Die ersten zwei werden aus Zeitgründen komplett ausgelassen. Und die letzten Töne von Me First And The Gimme Gimmes nehme ich bei der Ankunft am Gelände nur noch im Hintergrund wahr. Die zu erwartenden Publikumsbeleidigungen und Pop-Cover in Punk-Rock-Stil müssen also anderswo mitgenommen werden.
Alles andere ist wie gehabt: Die Kinder bessern mit Gepäcktransporten mit dem Fahrrad ihr Taschengeld auf, der örtliche Sportverein will mit seinem Brotzeitzelt mitverdienen und die Jugend vor Ort freut sich darüber, dass endlich wieder was los ist in Übersee. Mich eingeschlossen.

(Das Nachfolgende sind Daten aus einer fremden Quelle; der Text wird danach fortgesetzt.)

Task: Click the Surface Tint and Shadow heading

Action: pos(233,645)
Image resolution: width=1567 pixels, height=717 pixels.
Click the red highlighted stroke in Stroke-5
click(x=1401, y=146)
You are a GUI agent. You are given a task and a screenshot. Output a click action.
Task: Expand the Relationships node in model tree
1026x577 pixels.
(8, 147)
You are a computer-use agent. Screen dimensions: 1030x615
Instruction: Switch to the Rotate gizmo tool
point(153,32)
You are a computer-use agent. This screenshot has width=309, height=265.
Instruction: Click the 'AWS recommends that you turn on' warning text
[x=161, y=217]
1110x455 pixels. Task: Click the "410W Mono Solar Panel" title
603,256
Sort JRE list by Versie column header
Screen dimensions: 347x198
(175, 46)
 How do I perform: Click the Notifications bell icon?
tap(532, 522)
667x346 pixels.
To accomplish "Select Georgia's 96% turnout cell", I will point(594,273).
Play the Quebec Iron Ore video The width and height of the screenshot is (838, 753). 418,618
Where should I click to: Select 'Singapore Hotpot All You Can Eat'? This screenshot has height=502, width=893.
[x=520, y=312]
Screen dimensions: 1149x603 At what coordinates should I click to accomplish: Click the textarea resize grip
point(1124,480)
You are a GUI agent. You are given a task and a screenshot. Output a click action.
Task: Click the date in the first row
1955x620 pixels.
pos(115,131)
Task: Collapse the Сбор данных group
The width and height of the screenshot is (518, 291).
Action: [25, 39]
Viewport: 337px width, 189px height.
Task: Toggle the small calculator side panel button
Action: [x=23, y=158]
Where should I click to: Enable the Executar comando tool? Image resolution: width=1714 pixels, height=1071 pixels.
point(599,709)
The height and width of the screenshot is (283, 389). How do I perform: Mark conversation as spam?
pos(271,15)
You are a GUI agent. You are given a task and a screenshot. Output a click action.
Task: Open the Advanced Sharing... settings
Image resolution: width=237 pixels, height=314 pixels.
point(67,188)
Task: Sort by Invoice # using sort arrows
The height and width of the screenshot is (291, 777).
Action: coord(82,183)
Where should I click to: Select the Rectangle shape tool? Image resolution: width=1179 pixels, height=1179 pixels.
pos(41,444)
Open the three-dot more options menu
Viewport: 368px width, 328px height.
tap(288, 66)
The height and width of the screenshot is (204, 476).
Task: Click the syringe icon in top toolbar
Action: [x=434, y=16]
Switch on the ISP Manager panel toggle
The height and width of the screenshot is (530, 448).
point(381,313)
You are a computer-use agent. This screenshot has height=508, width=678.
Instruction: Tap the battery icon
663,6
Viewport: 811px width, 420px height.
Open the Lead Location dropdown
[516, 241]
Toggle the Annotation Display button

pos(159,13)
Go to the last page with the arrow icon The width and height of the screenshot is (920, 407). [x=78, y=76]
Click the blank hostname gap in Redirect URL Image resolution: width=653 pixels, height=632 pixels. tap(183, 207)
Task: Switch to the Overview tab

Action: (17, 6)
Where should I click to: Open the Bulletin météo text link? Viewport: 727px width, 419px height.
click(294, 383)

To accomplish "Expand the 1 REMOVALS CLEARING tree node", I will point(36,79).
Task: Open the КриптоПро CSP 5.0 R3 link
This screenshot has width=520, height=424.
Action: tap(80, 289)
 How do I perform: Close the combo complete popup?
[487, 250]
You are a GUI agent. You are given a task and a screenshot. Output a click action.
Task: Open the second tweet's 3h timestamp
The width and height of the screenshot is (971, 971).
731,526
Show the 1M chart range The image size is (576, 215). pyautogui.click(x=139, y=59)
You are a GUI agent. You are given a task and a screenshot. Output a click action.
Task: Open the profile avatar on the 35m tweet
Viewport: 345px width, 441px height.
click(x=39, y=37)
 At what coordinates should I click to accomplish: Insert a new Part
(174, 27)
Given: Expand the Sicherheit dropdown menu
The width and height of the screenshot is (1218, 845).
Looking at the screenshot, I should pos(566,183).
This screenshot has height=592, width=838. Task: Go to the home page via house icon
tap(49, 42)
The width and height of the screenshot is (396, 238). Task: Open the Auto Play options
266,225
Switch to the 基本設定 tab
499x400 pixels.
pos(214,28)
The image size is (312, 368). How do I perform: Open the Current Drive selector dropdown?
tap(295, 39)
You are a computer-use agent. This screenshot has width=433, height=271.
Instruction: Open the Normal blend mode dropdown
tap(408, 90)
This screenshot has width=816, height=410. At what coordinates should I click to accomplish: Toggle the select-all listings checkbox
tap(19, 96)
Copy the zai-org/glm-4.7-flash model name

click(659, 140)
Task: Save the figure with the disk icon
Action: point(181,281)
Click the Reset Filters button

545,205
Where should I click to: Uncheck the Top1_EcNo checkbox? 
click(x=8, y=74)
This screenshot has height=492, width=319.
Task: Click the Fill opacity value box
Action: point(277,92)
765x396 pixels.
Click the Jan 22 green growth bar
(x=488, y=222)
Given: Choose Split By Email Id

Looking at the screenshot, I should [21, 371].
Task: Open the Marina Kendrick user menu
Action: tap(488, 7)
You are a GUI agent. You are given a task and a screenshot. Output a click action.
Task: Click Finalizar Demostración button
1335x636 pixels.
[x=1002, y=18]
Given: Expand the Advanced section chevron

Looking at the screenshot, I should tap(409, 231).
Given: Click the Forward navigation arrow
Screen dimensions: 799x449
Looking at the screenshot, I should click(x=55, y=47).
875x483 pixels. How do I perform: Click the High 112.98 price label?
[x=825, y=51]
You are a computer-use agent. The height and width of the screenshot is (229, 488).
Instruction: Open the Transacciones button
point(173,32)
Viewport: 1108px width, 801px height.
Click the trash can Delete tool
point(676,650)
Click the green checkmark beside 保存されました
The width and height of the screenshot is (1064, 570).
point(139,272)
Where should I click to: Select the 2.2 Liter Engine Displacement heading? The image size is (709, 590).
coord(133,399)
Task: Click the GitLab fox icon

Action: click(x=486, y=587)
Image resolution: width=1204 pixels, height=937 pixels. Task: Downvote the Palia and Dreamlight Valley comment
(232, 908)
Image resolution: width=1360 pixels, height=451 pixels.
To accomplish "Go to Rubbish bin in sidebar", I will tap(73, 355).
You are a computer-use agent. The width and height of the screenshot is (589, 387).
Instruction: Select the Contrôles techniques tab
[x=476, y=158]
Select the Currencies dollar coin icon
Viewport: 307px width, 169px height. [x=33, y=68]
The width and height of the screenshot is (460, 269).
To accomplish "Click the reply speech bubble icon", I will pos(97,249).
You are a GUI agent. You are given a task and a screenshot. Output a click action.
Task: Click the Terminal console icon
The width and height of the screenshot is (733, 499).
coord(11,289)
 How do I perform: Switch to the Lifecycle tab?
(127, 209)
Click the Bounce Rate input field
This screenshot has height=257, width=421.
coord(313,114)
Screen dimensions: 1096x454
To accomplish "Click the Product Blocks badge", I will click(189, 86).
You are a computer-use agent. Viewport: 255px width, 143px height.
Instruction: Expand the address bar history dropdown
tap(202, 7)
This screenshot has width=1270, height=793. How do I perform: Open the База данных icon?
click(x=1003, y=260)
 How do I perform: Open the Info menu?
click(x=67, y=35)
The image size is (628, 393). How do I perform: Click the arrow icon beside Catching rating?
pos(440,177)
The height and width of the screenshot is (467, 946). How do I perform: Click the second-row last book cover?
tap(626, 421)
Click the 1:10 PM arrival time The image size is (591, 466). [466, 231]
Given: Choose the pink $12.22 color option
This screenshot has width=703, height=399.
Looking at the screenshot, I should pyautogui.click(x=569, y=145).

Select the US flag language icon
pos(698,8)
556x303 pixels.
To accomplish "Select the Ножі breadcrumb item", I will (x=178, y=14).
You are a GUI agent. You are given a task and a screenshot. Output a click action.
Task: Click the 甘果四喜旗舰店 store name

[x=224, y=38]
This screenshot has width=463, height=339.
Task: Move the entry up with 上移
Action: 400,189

Ein Ort, ein Festival – und jeder mischt irgendwie mit. Aber das ist ein anderes Thema.
Auf dem Gelände angekommen, werden The Gaslight Anthem größtenteils nur aus der Distanz mitgenommen, obwohl die Erwartungen vorab hoch waren. Trotz eines vielversprechenden Starts mit viel Material vom neuen Album bleibt am Ende die große Begeisterung bei mir persönlich aus.
Es mag an der Hitze liegen, die um kurz nach 18 Uhr immer noch am Gelände herrscht. Ihr neues Album „Handwritten“ ist – so die Urteile von Fans wie Kritikern – wie gemacht für spektakuläre Stadionshows. Dafür bleibt das Publikum trotz sengender Hitze verhältnismäßig unterkühlt. Liegt es an Brian „heute zu wenig Rampensau“ Fallon?
Ganz anders ist das bei Deichkind. Die haben eine neue Bühnenshow, was man wahrscheinlich keinem mehr erzählen muss, der etwas vom diesjährigen Festivalsommer mitbekommen hat. Ich persönlich sehe die beweglichen Bühnenteile und all das Drumherum tatsächlich das erste Mal. Das semi-organisierte Chaos ist einer perfekt choreographierten Show gewichen. Von Anfang bis Ende. „Bück dich Hoch“ statt „Arbeit Nervt“, Festivalbesucher zur Ekstase zu bringen ist so ein Vollzeitjob. Mit ihrer Show gelingt das den Hamburgern erstaunlich gut.
Die skurrilen Momente sind aller sichtbaren Strukturierung zum Trotz geblieben, zum Beispiel bei „Hört ihr die Signale“, das von einem angestimmten „Power Of Love“ unterbrochen wird. Von einem Mann in Opernsängern-Look (Anzug, geleckte Frisur) auf einem schwebenden Monster-Bierfass, mit dem die anderen Bandmitglieder noch kurz zuvor durchs Publikum gefahren waren. Und bei „Limit“ gibt’s dann auch noch ein Deichkind-Digitalism Mash-Up. Beim obligatorischen „Remmidemmi“-Abschluss geht es dann, wie gehabt, im Schlauchboot und Federn in die Menge. Anarchie sieht anders aus, Spaß macht’s so aber auch.
Für die Beatsteaks endet mit dem heutigen Abend die ausgedehnte Festivaltour – der „The Two Drummer Summer“, der auf der Bühne durchaus imposant aussieht. Die Show der Beatsteaks ist begeisternd wie gewohnt: Arnim verbringt gefühlt mehr Zeit im Publikum als auf der Bühne, holt sich eine Zuschauerin aus Reihe eins auf die Absperrung für ein kleines… Tänzchen, und schickt Adam Yauch in der nicht enden wollenden Zugabe mit einem Beastie-Boys-Cover Grüße in den Himmel.
Schon zuvor hatten die Beatsteaks „Twist and Shout“ gecovert, ein Cover-Cover sozusagen. Das hatte Pete Doherty bei meinem Festivalsommer-Auftakt (Rock im Park) auch schon gemacht. Der Bogen ist gespannt. Ein guter Zeitpunkt, die reguläre Spielzeit meines Festivalsommers 2012 zu beenden. Der Chiemsee Reggae Summer am kommenden Wochenende ist die Zugabe.